Une prise de position ferme qui a été quelque peu troublée par le cafouillage de la ministre de la Communication, Doris Leuthard. Celle-ci a envoyé le message suivant sur Twitter: «La satire ne permet pas tout, mais aucun dessin ou publication ne légitime une violence qu’il faut condamner sans transiger.» Cela a été pris par plusieurs journalistes comme une relativisation malvenue. La ministre est alors intervenue peu après pour éteindre l’incendie: «J’ai été en partie mal comprise. Je suis consternée par l’attentat que rien ne justifie. La liberté de la presse est un droit fondamental!»

Ce faux pas s’explique peut-être par l’agitation qui régnait hier dans les services fédéraux suite à cet attentat. Réunion des divers représentants des services touchant à la sécurité et filtrage de l’information par la Chancellerie fédérale étaient au menu. L’attentat de Paris change-t-il la donne sécuritaire pour la Suisse? Pas vraiment, à en croire la police fédérale. «Actuellement, il n’y a pas d’indices concernant des menaces concrètes envers la Suisse, envers des intérêts suisses ou envers des intérêts étrangers en Suisse», déclare Stefan Kunfermann, porte-parole de Fedpol. «Pour l’instant, il n’y a pas non plus de demandes faites à Fedpol en provenance de la France en lien avec l’attentat de Paris.»

Du côté des services secrets, on affirme suivre la situation mais n’avoir pas pris de mesures spécifiques. Le Service de renseignement de la Confédération compte beaucoup sur la nouvelle loi qui va être discutée au Conseil national lors de la session de mars. Elle lui permettra d’espionner activement les terroristes présumés. Fouille d’un appartement, pose de micros, chevaux de Troie informatiques dans les PC et smartphones, sont quelques-uns des nouveaux moyens prévus.

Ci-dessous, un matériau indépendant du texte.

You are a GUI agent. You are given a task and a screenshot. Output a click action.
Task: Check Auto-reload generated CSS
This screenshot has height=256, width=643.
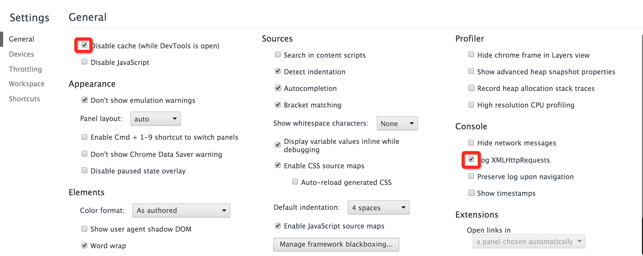pos(295,182)
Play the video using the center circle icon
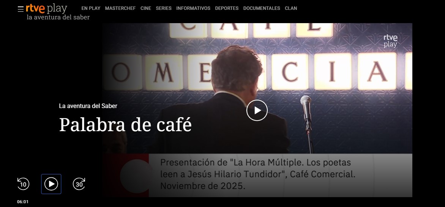The height and width of the screenshot is (207, 445). pos(257,110)
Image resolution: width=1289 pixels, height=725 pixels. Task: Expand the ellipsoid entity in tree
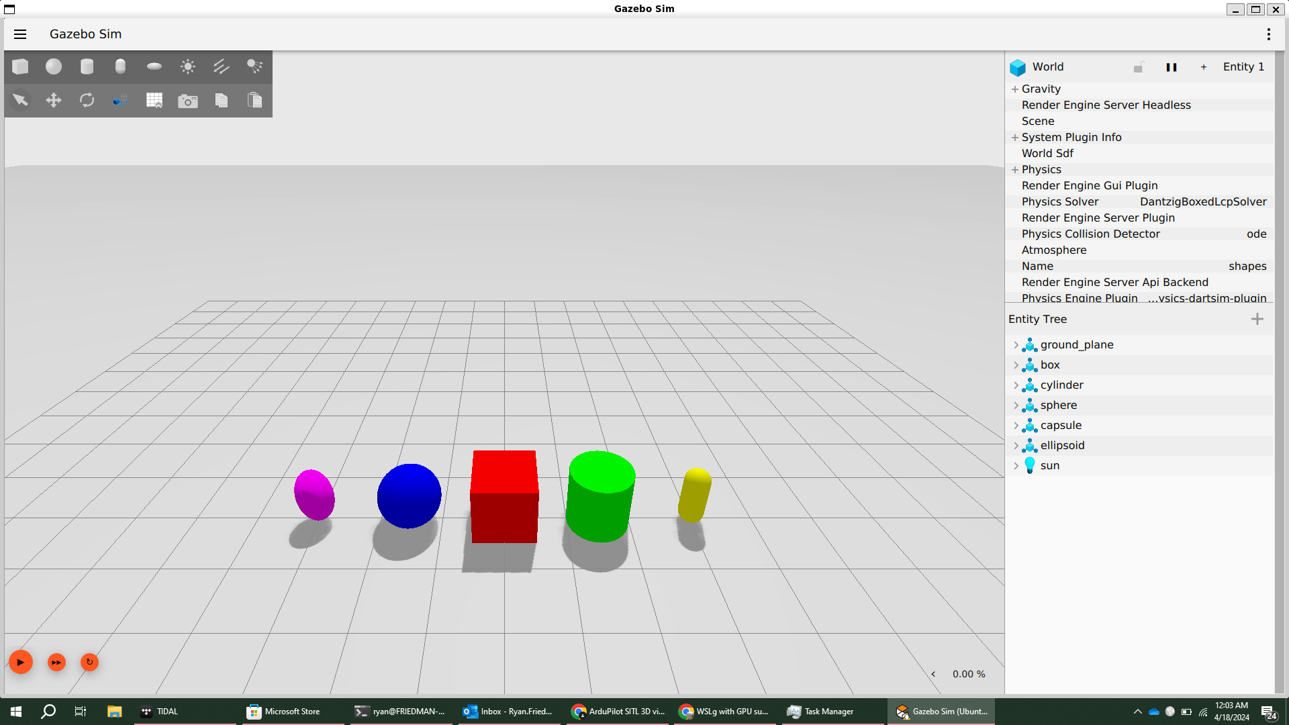(x=1016, y=446)
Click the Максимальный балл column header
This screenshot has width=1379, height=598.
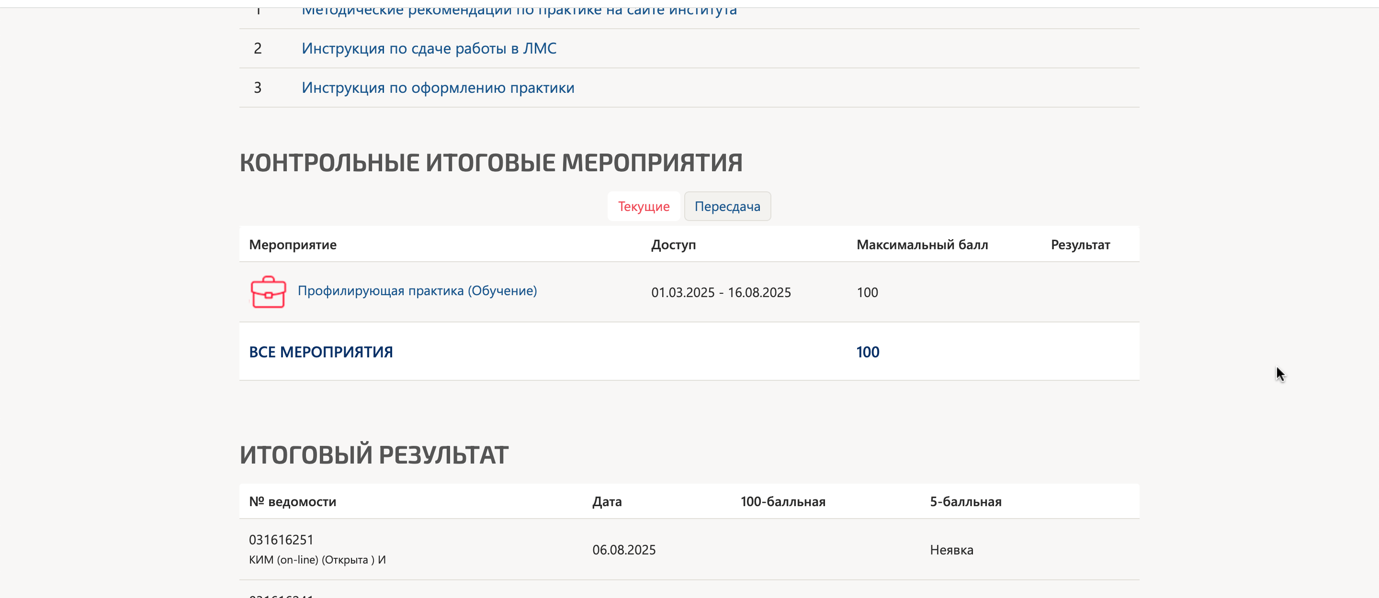(922, 245)
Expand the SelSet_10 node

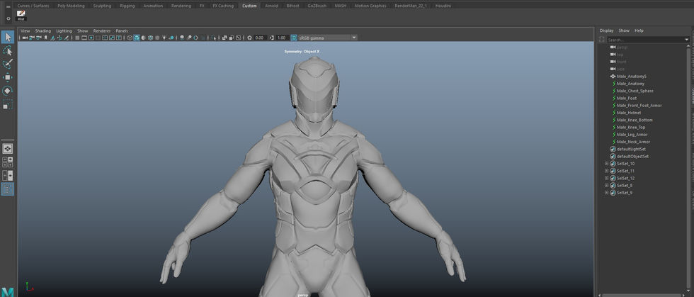pyautogui.click(x=607, y=164)
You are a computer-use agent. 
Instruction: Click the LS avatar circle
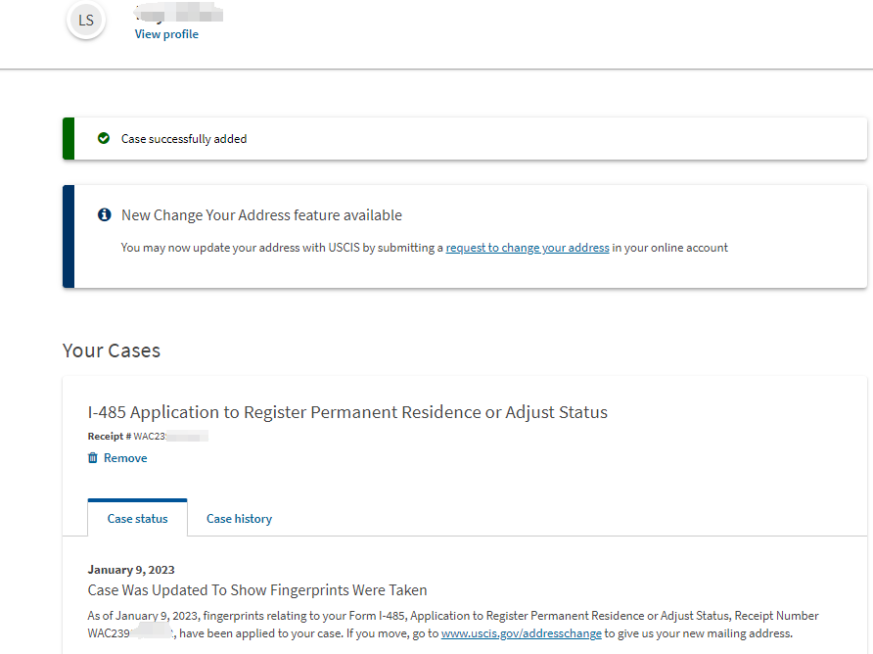[x=86, y=21]
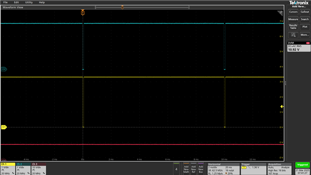This screenshot has width=311, height=175.
Task: Open the Horizontal settings badge
Action: [x=224, y=169]
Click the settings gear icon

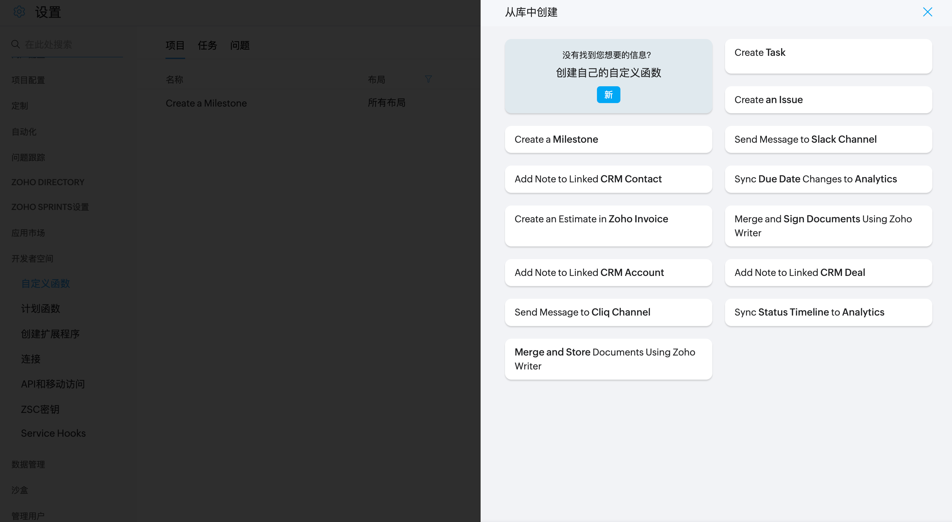point(19,12)
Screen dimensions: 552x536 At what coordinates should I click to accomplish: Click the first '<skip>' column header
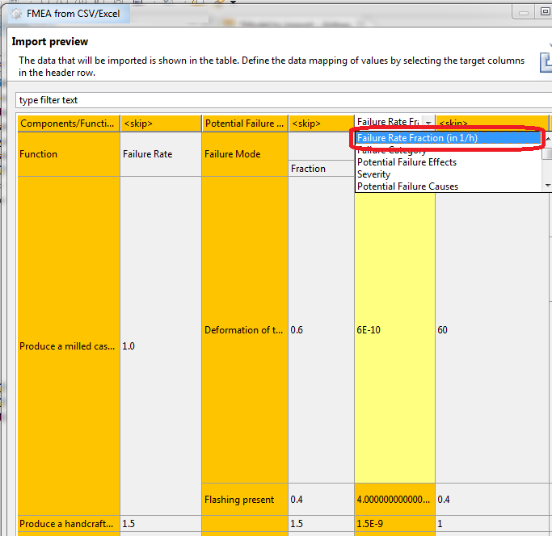160,124
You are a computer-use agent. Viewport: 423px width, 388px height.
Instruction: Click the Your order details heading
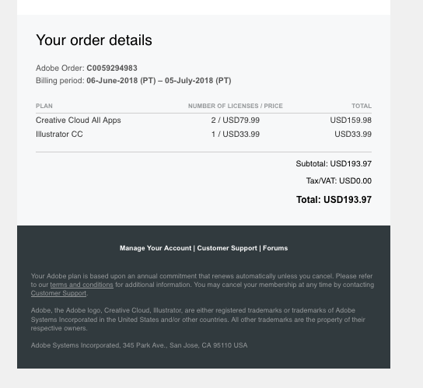(94, 40)
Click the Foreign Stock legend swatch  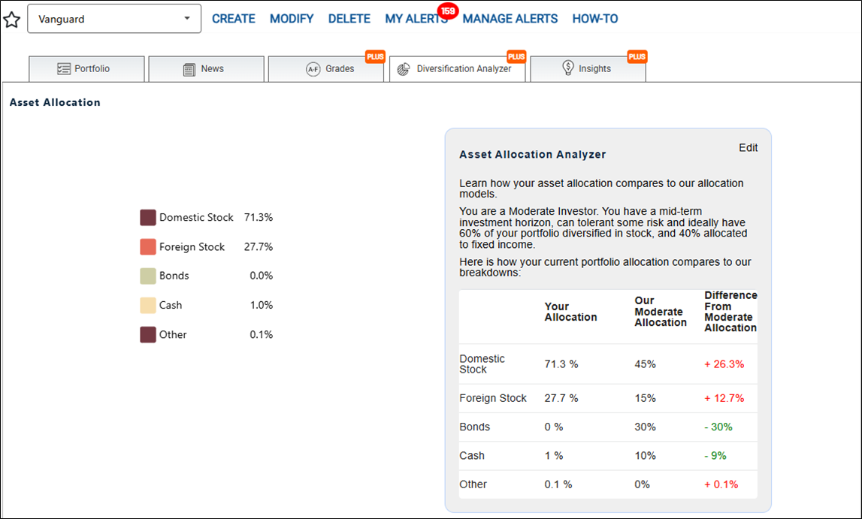coord(148,247)
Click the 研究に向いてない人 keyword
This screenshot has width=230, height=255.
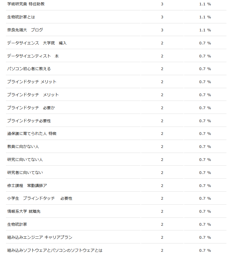coord(25,160)
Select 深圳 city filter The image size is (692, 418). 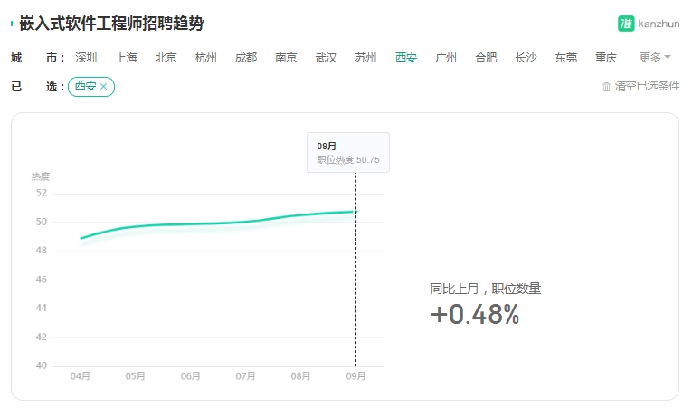click(86, 58)
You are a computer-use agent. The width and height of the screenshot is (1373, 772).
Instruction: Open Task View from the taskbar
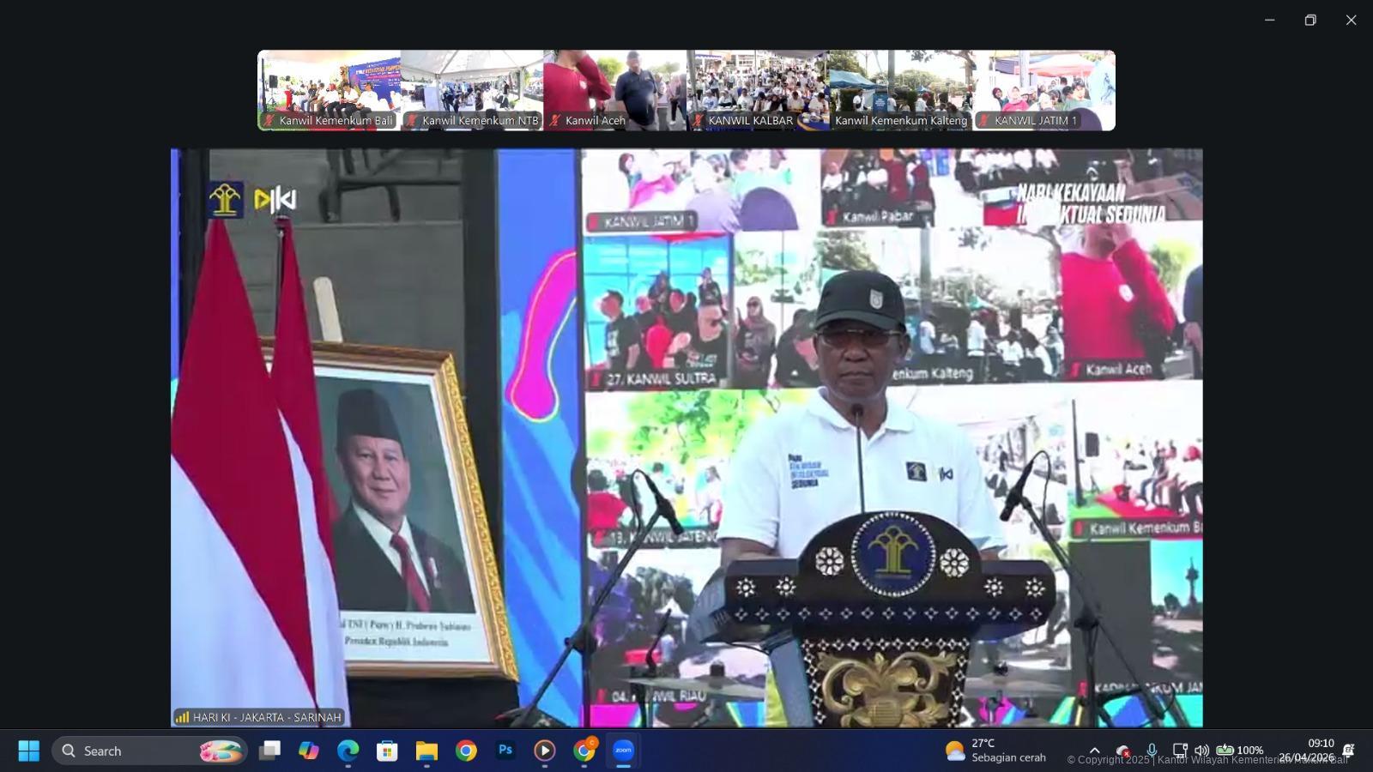(x=269, y=751)
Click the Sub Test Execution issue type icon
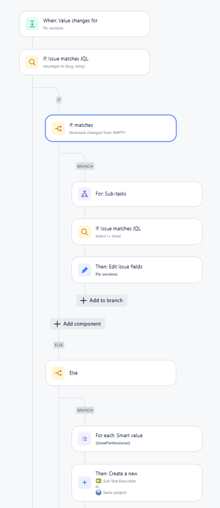The image size is (220, 508). click(x=98, y=481)
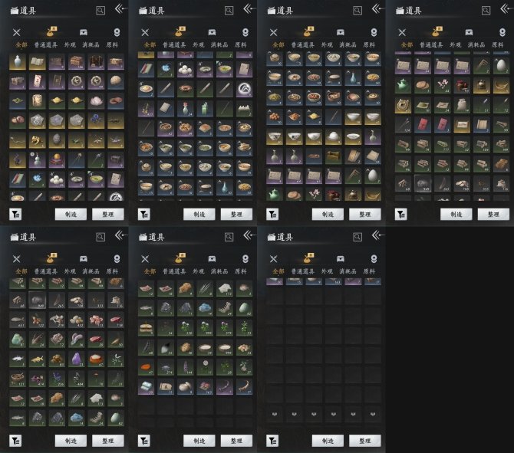Switch to 消耗品 tab in the empty panel

[348, 271]
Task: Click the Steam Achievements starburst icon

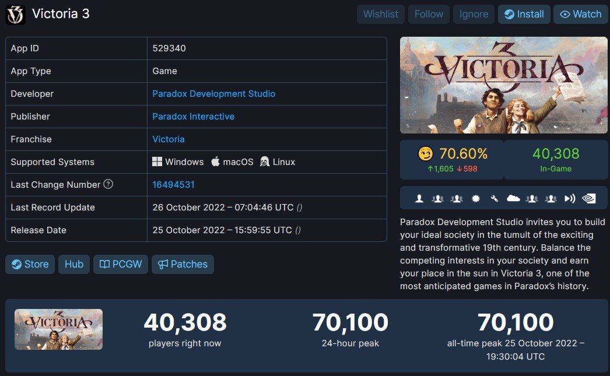Action: point(475,198)
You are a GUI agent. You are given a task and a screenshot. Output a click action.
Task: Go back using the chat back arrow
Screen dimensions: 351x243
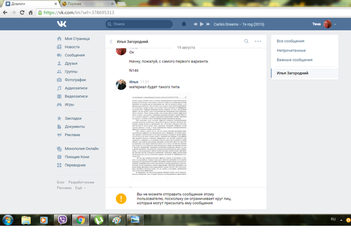(x=111, y=42)
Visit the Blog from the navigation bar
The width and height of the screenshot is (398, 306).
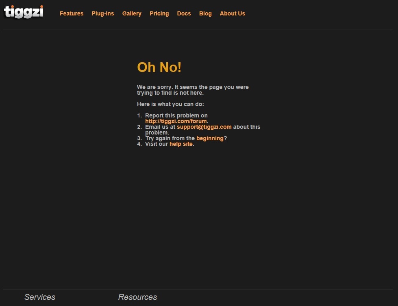(x=205, y=13)
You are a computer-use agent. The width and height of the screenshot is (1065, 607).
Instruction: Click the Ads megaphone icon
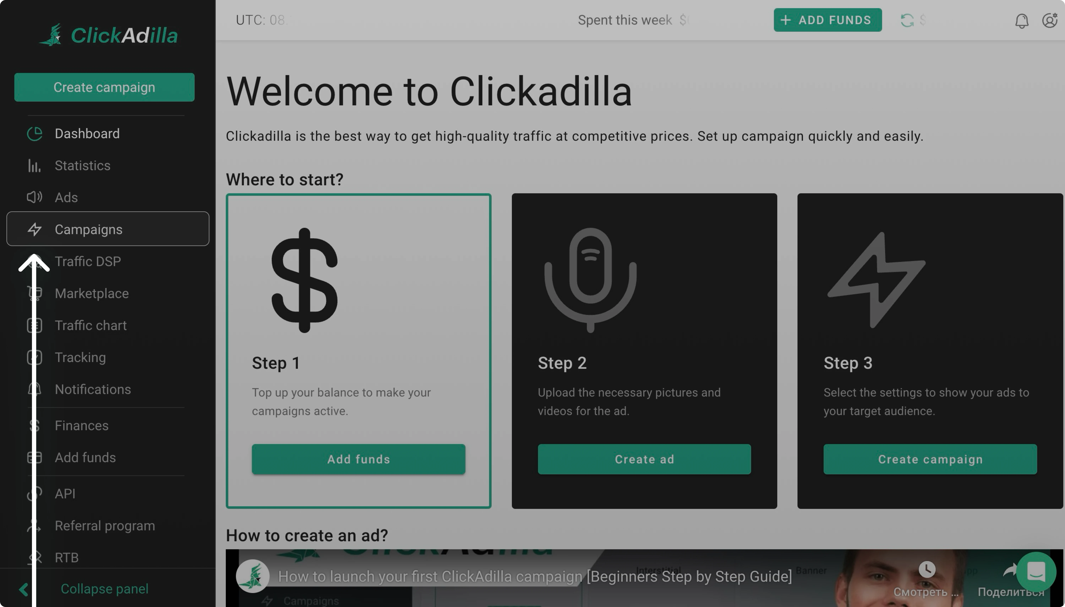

En décembre, le parlement a dû voter en urgence une loi pour que les sympathisants d’Al-Qaida et de l’Etat islamique puissent être poursuivis. Le Conseil fédéral avait dans un premier temps jugé que la première organisation ne représentait plus vraiment une menace. Depuis le 1er janvier, la loi interdit non seulement toutes les activités de ces organisations en Suisse et à l’étranger, mais aussi toutes les actions destinées à leur assurer un soutien matériel ou en personnel, telles que la diffusion de propagande, la récolte de fonds ou le recrutement de nouveaux membres.

Le conseiller aux Etats Thomas Minder (Ind/SH), très actif dans ce débat, trouve que la menace islamiste n’est toujours pas prise assez au sérieux. «Il y a peu ou pas de condamnations en Suisse. Et l’armée ne s’occupe pas vraiment de cette menace hybride qui ne correspond pas à la guerre classique.» Selon lui, la Commission de sécurité des Etats va aborder cette problématique avec la réforme de l’armée.